3. Comment valide-t-on un modèle de climat ?

3.1. Validation par composantes

Un modèle de climat est validé par étapes successives. Chaque composante du modèle est développée indépendamment des autres en lui appliquant des observations en variables d’entrées. Dans ce cadre contraint, on vérifie que le modèle produit des résultats réalistes. Ainsi, un modèle de surfaces continentales sera utilisé seul en lui fournissant des observations météorologiques en entrée et l’on vérifiera que la température, l’humidité du sol et la végétation évoluent conformément aux observations.

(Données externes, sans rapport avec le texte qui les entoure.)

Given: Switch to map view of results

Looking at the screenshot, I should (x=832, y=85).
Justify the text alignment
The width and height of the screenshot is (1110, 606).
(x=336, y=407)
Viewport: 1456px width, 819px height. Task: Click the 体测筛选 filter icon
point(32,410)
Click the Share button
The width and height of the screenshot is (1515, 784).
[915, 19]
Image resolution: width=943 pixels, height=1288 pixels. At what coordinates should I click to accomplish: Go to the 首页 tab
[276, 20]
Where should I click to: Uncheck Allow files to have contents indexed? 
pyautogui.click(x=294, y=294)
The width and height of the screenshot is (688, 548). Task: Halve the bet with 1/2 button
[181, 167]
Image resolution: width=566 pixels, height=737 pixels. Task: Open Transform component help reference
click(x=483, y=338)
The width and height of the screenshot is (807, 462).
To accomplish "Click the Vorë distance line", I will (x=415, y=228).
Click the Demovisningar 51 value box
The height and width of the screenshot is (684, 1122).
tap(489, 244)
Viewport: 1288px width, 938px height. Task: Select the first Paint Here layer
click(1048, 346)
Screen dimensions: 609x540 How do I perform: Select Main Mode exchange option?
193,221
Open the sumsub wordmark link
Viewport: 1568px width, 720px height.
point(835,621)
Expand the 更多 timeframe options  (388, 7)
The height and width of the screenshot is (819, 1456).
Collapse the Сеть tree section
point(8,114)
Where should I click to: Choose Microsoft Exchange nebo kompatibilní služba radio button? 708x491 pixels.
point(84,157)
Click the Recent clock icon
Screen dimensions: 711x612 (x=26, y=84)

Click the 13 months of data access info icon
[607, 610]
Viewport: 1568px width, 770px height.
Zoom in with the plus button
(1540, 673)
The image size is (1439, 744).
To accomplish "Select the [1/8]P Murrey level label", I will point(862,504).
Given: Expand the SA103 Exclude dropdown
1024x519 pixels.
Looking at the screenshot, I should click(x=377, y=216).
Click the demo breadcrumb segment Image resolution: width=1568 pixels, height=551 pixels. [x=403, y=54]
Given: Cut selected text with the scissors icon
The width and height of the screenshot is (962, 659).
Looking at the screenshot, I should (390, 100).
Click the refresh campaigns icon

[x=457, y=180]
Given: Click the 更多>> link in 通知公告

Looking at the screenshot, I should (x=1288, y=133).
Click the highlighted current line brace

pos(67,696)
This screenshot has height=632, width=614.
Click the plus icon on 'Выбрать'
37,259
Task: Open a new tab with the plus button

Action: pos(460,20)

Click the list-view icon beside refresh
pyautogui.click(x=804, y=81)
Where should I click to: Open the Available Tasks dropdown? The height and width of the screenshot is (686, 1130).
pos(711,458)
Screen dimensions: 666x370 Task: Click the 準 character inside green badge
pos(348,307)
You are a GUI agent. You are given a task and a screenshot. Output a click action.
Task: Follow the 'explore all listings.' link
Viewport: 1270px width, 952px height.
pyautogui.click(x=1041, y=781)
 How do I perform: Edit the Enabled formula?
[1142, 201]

Chaque composante est ainsi réglée et évaluée séparément des autres. Chacune des composantes est aussi utilisée pour des études spécifiques à son milieu. Lors de cette étape, quelques paramètres du modèle seront jugés peu contraints par les observations disponibles et on évaluera la gamme de valeurs acceptables de ces paramètres. Ceux-ci pourront éventuellement être ajustés dans cette gamme une fois le modèle complet assemblé. Lors des étapes contraintes par des observations, les résultats de simulation peuvent être directement comparés à des observations en termes d’évolution temporelle.

3.2. Données d’entrée

Lorsque l’on fait une simulation avec un modèle de climat, il y a deux types de données d’entrée : l’état initial et les forçages. Si en prévision météorologique, l’état initial est une information primordiale, en modélisation climatique, ce sont les forçages qui sont les éléments les plus importants. Les forçages principaux sont : les concentrations des gaz à effet de serre (excepté la vapeur d’eau, simulée par la composante atmosphérique), la charge en aérosols, mais aussi la répartition de la végétation, les éruptions volcaniques et l’énergie solaire reçue au sommet de l’atmosphère. Comme le système climatique est chaotique, l’information provenant de l’état initial est rapidement perdue. Les conditions initiales sont donc peu importantes pour des simulations climatiques sur plusieurs dizaines d’années.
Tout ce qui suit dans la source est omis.